Synthetic genetic circuits have been constructed by engineering biochemical interactions to generate signal processing or dynamic functions (e.g. a logic gate or oscillator) (1–4). These circuits can be connected to each other to implement more intricate computational operations (5,6). Further, genetic sensors, which respond to environmental stimuli, can be connected as inputs to the circuits (7,8). The outputs can be used to control actuators that determine what the cell is making or doing. A number of ‘toy systems’ have been constructed to develop the design principles by which multiple sensors, circuits and actuators can be combined into larger programs. Such programs link cell–cell communication for biofilm formation, enable Escherichia coli to form patterns, and control the direction of chemotaxis (9–12). For practical applications, simple circuits have been used to control metabolic pathways to implement feedback or to turn on at a particular growth phase (13–15). Increasingly sophisticated programs containing many sensors and circuits will be required to integrate multiple cellular processes, implement fine spatial and temporal control over gene expression and move process control algorithms into individual cells. As the programs become larger, it will be more challenging to design and test in isolation before moving to control relevant pathways. Here, we present a design strategy that relies on multiple engineered phage polymerases to link the output of genetic programs with the pathways to be controlled, both of which are carried in distinct genetic locations. This modular design allows the program and pathways to be constructed and tested independently and then combined to create a complete operational system.

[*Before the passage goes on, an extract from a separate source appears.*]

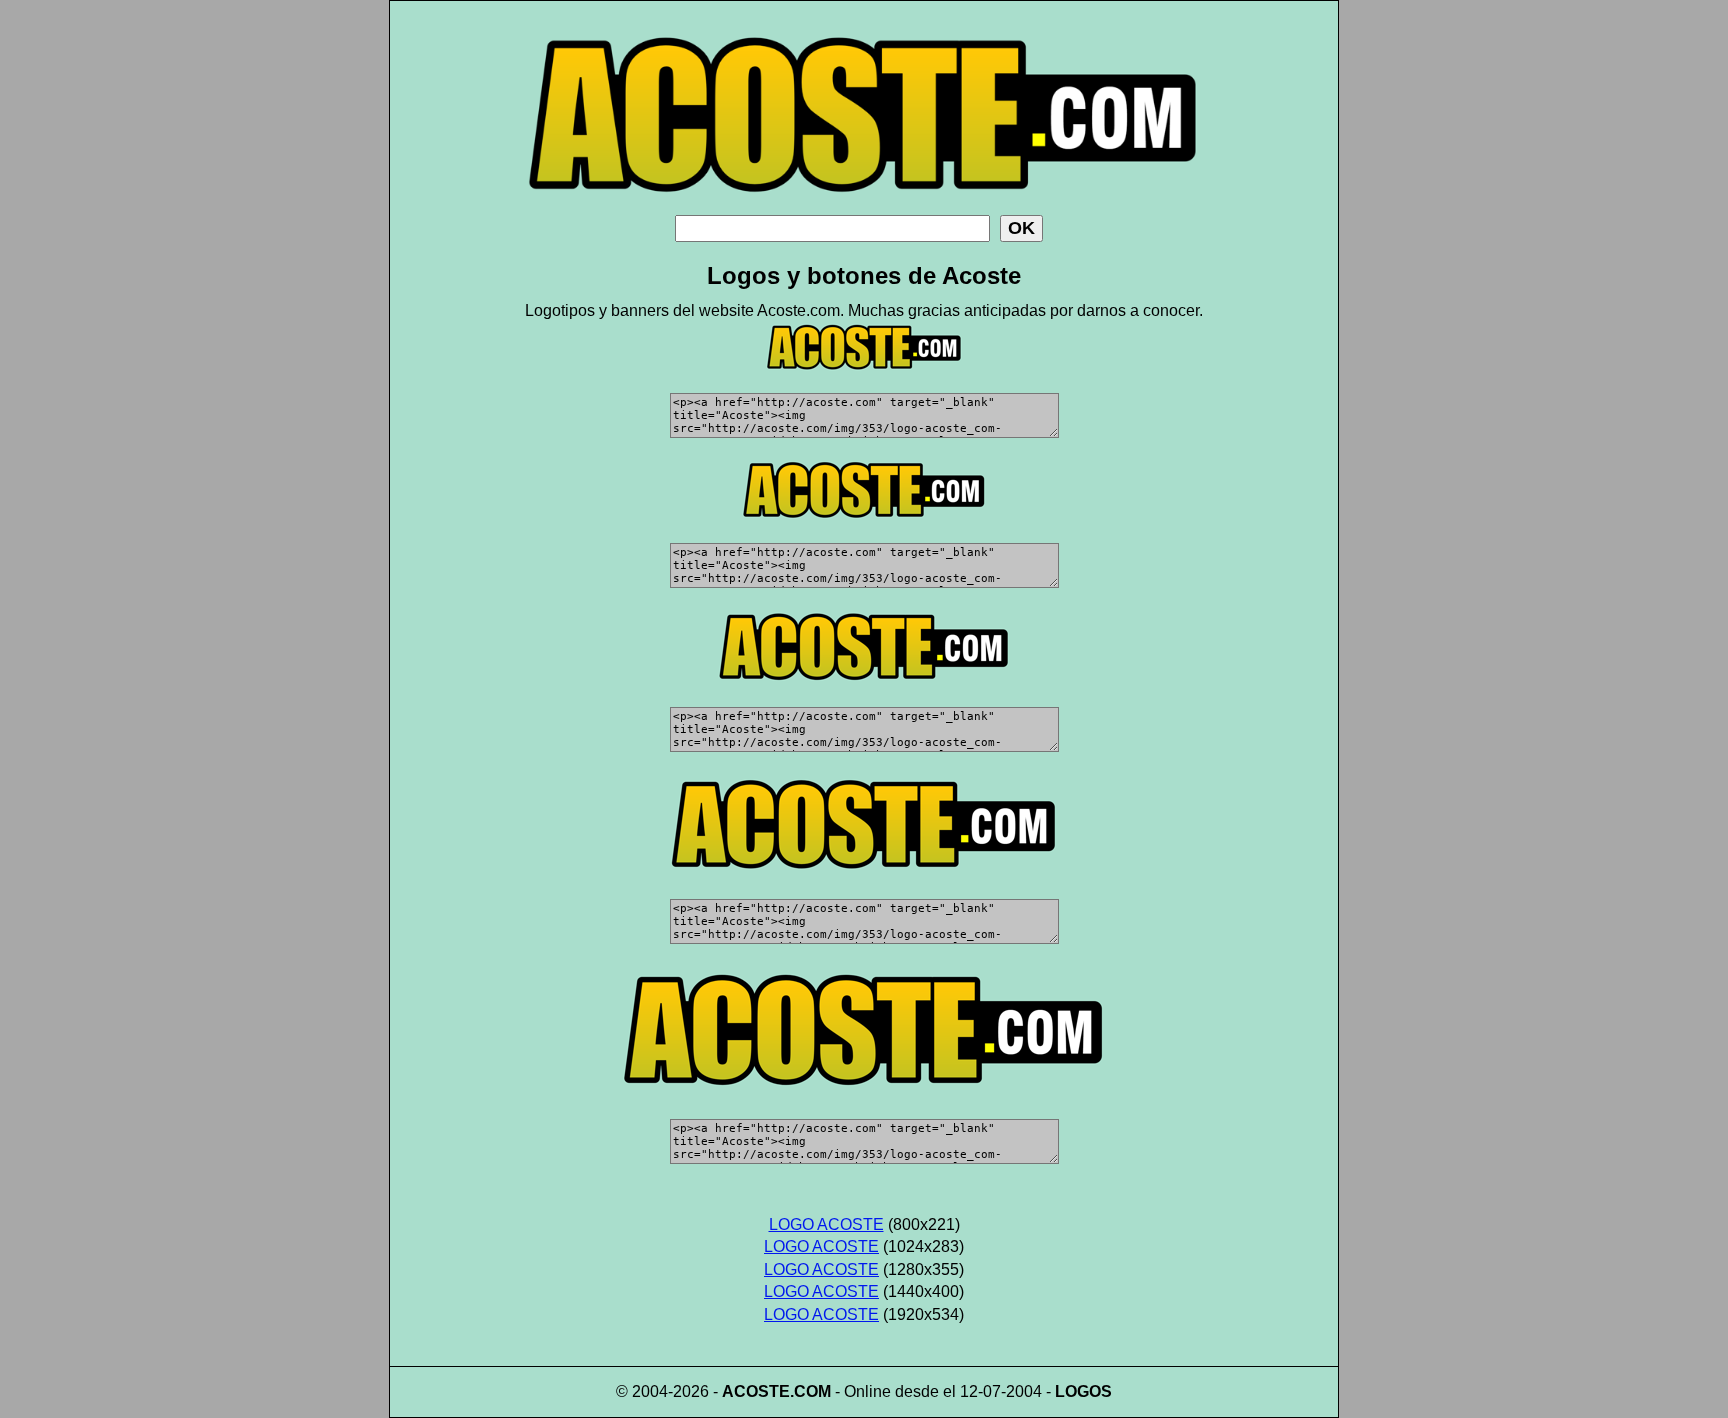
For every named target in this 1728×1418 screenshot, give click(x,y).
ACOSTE (756, 1391)
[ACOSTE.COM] (864, 209)
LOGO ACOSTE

When introducing synthetic DNA into a cell, it is desirable that the encoded processes be functionally distinct from host processes. This has been articulated as building a ‘virtual machine’ in cells that make separate transcription/translation machinery and resources available to a synthetic system, thus reducing the load on the host (16). To this end, RNA regulator systems have been engineered to produce orthogonal parts libraries for controlling gene expression (17,18). Similarly, phage polymerases are a means to control orthogonal transcription and are one of the most used tools in genetic engineering. Specifically, T7 RNA polymerase (RNAP) has been shown to function in a variety of hosts, including Gram-negative and -positive bacteria, plant chloroplasts and mammalian cells (19–21). An advantage of T7 polymerase is that its promoters are tightly inactive in the absence of the polymerase, thus reducing the load on the cell when uninduced (20,22). Recent advances in manipulating and minimizing the ribosome and altering the 16S rRNA to bind to alternative Shine-Delgarno sites are important steps towards the ultimate goal of simultaneous orthogonal translation (23,24).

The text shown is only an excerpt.